**Instructions to follow:**
From the material below, list every line containing "agent".

**Data:**

+-------+

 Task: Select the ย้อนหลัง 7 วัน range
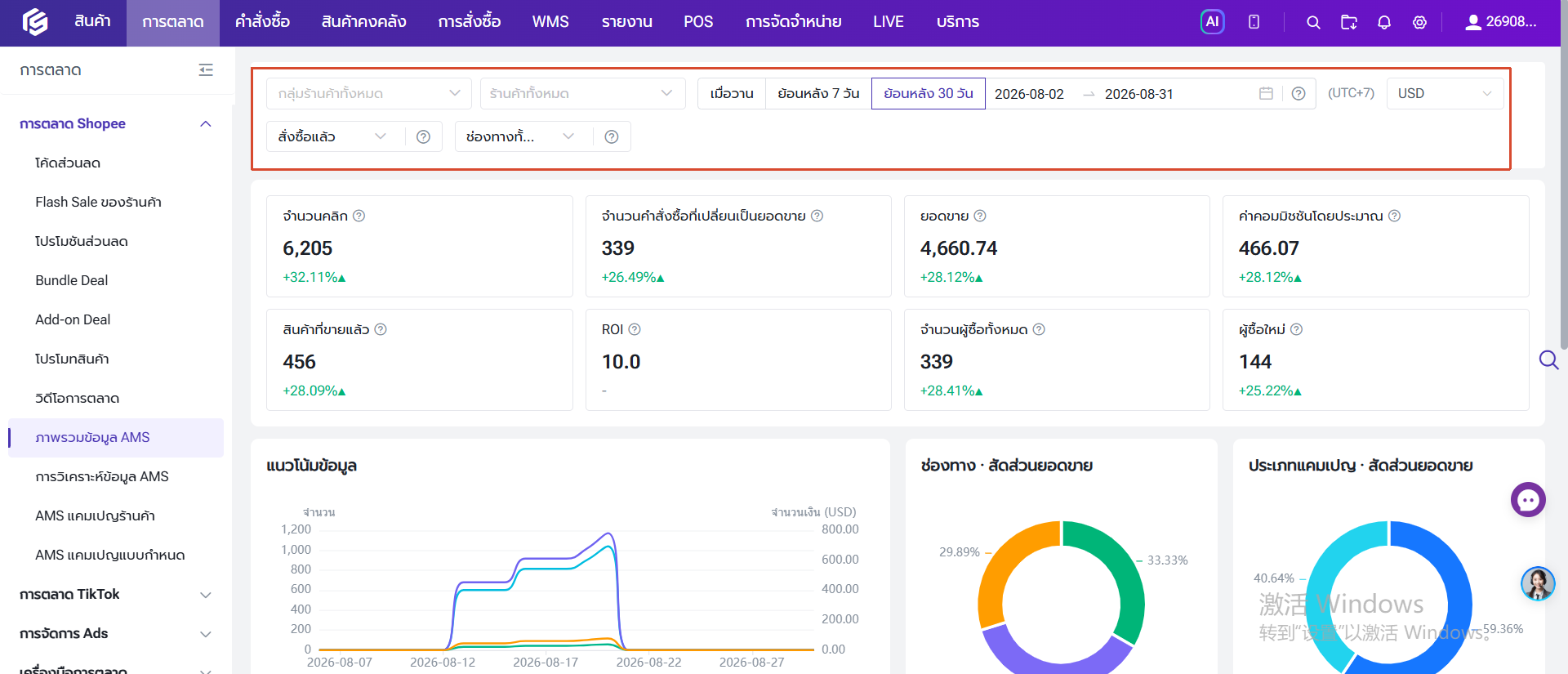(x=818, y=93)
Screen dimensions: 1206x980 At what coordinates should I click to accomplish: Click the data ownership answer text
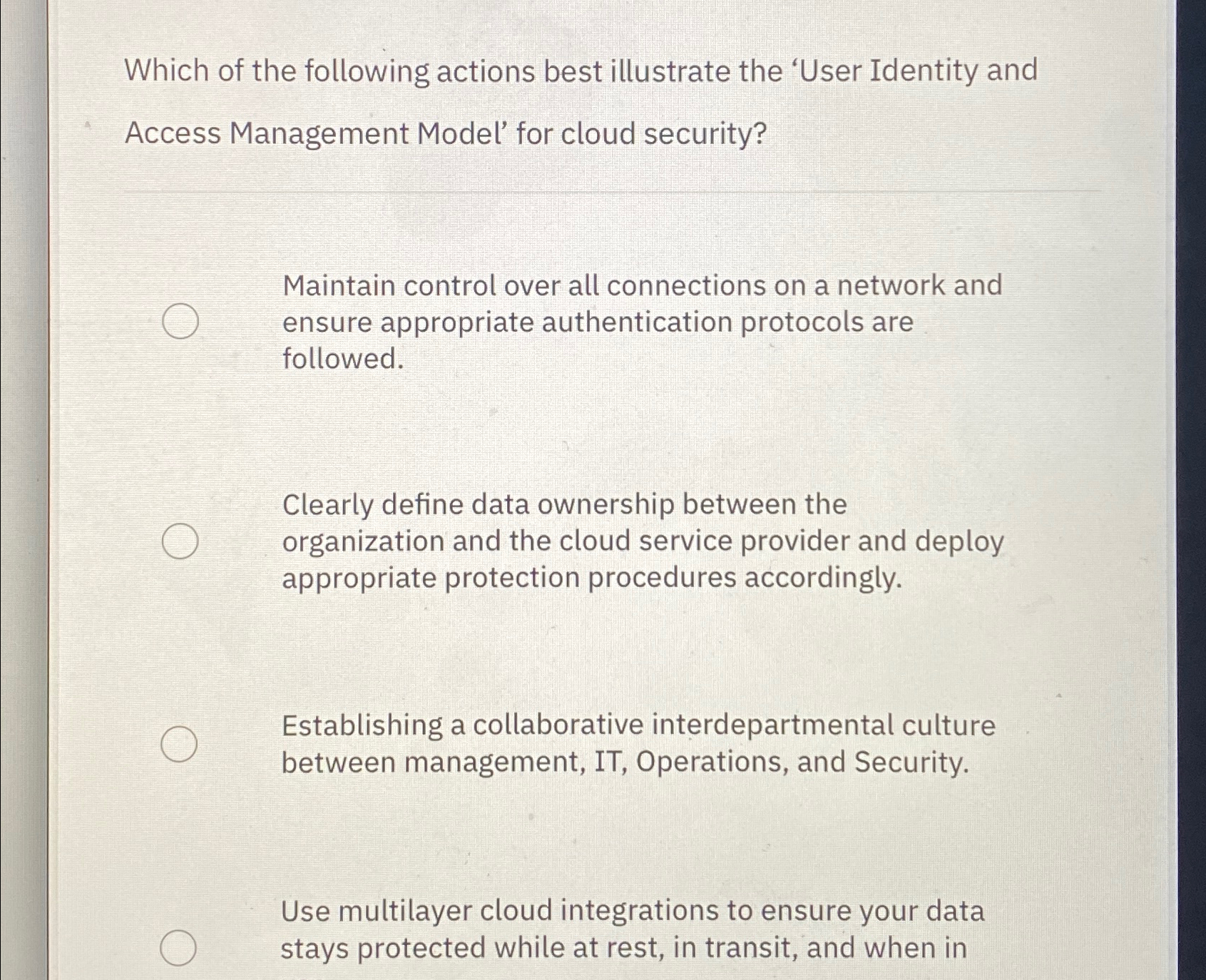[x=640, y=542]
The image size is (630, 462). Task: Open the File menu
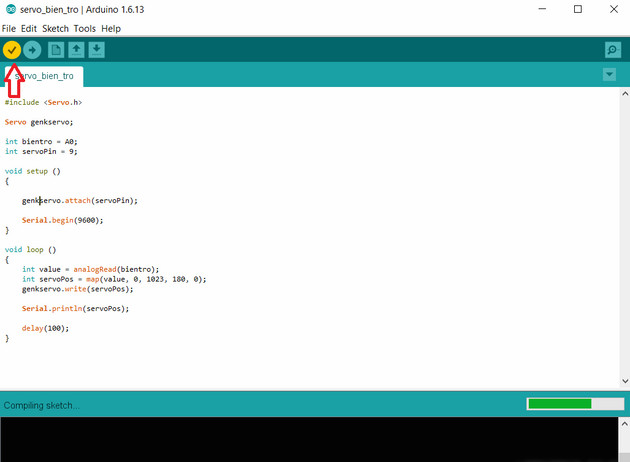coord(9,29)
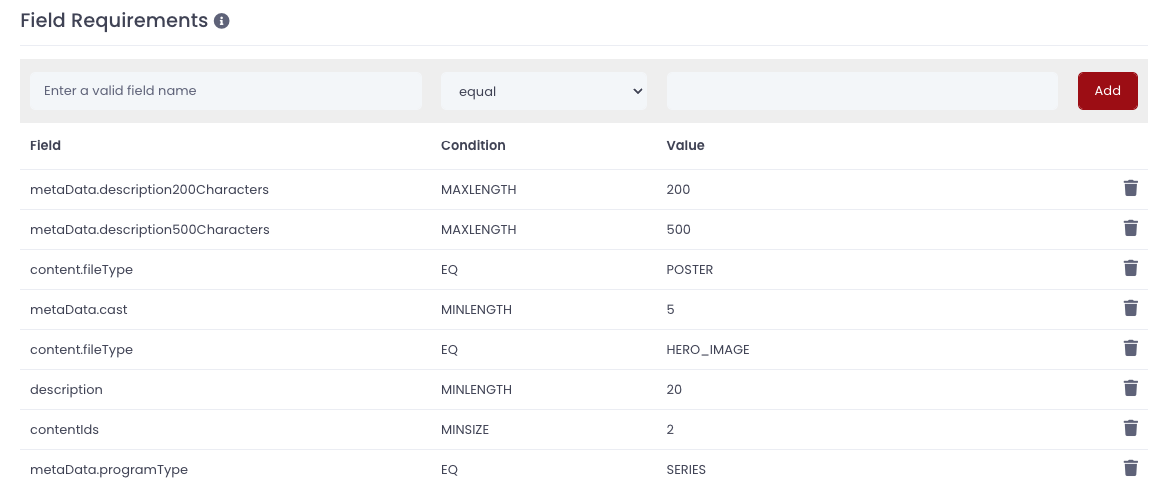The image size is (1174, 498).
Task: Click the empty value input field
Action: pos(863,91)
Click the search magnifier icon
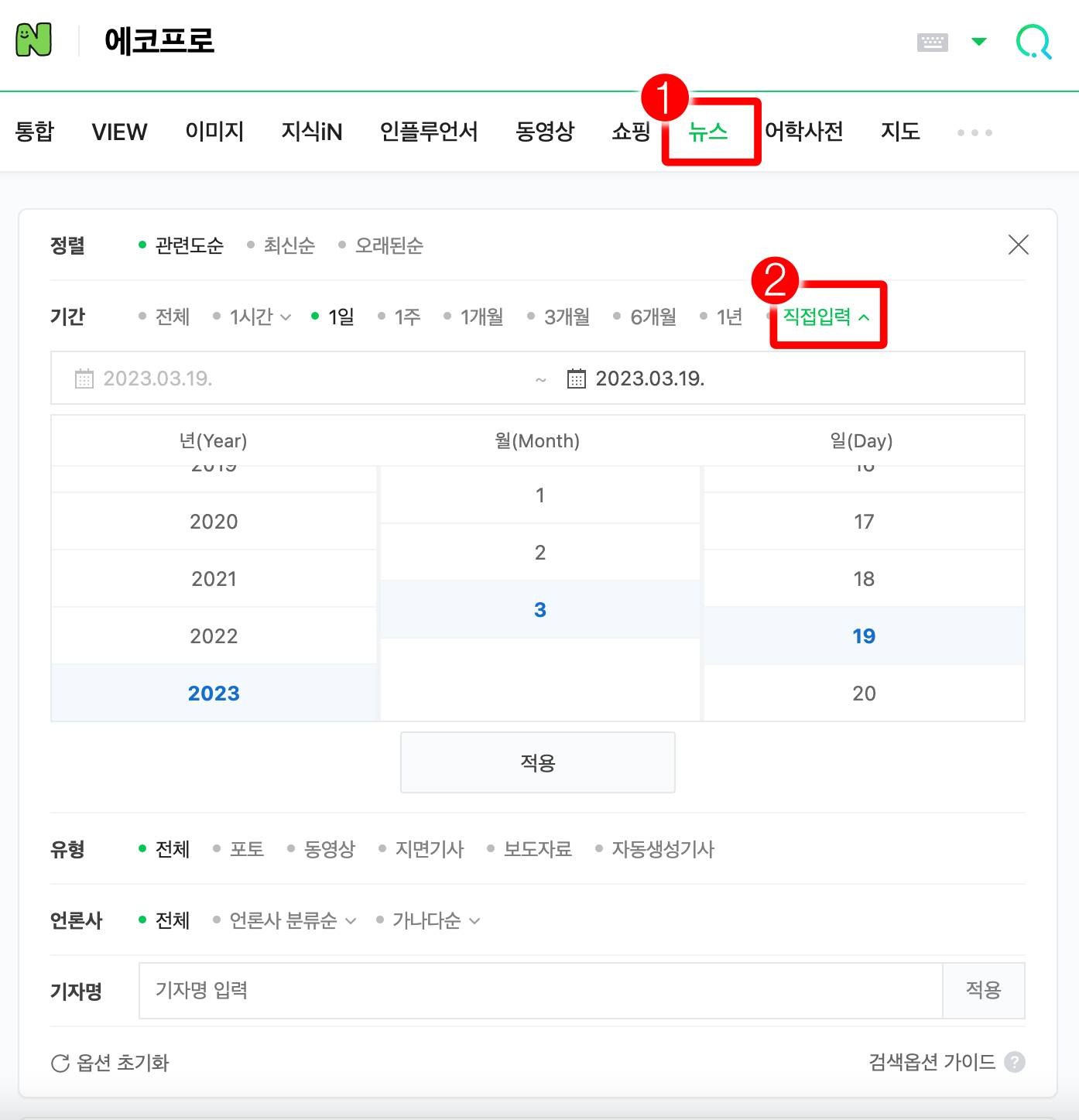This screenshot has width=1079, height=1120. [1033, 41]
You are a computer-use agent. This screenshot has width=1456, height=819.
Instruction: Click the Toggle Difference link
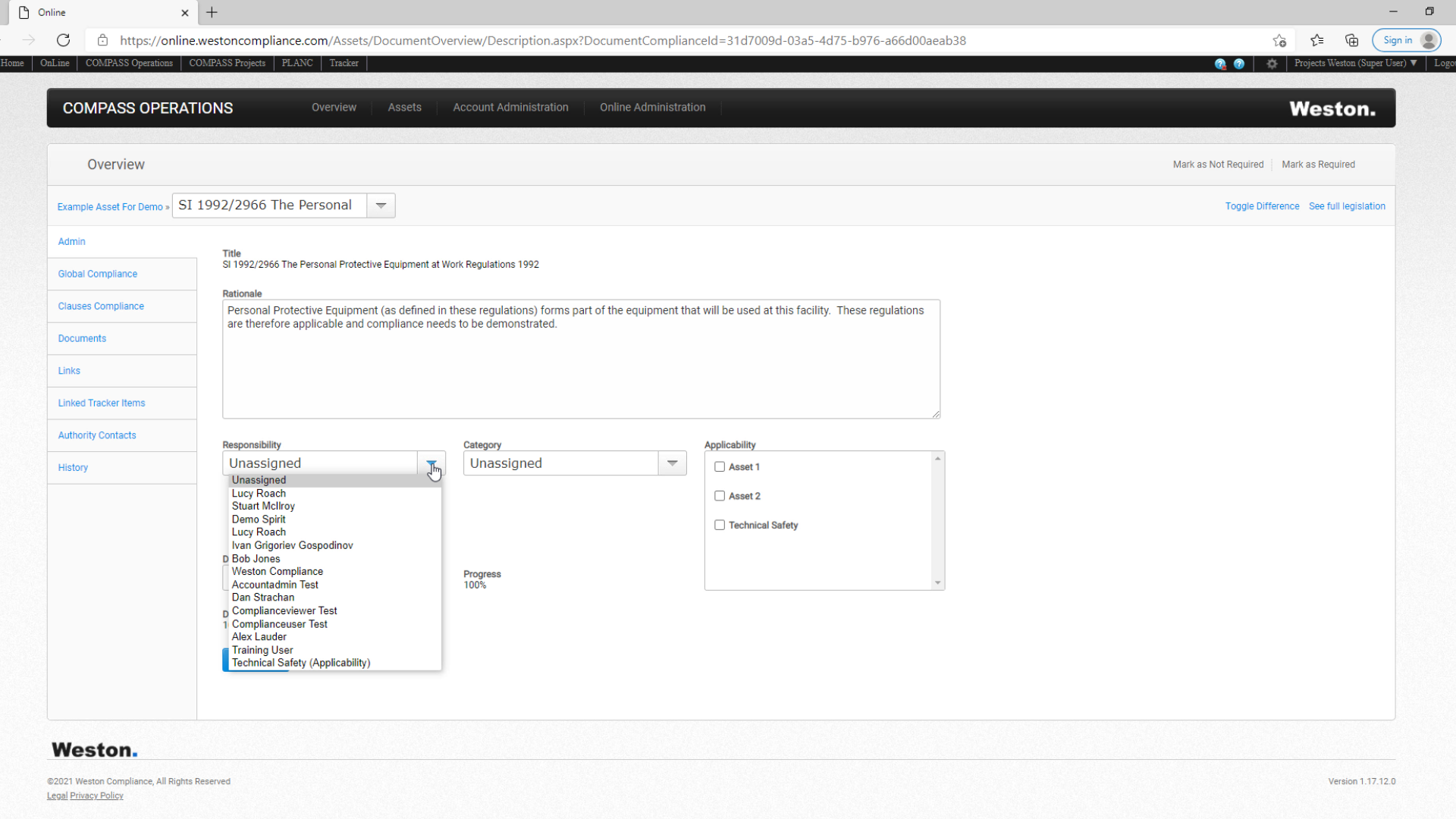1262,206
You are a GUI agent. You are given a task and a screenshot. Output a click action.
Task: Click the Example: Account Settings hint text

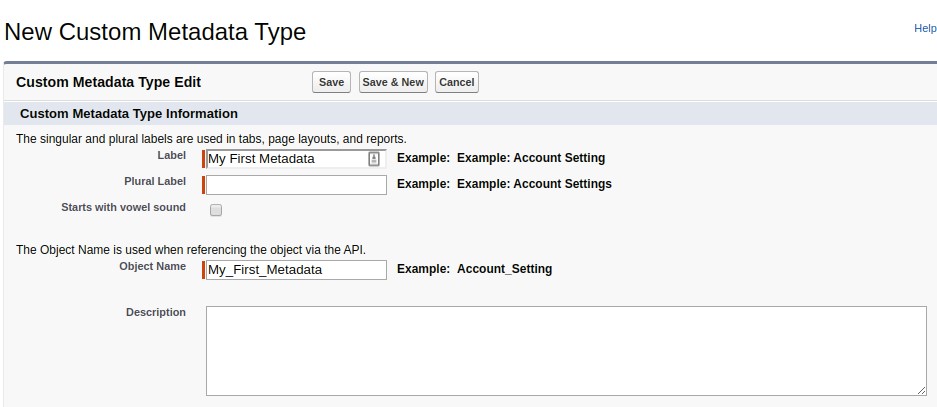[x=534, y=184]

+-------+

**Solution:**
You are a computer-use agent. This screenshot has width=1456, height=819.
You are a GUI agent. You are given a task and a screenshot. Output a click action.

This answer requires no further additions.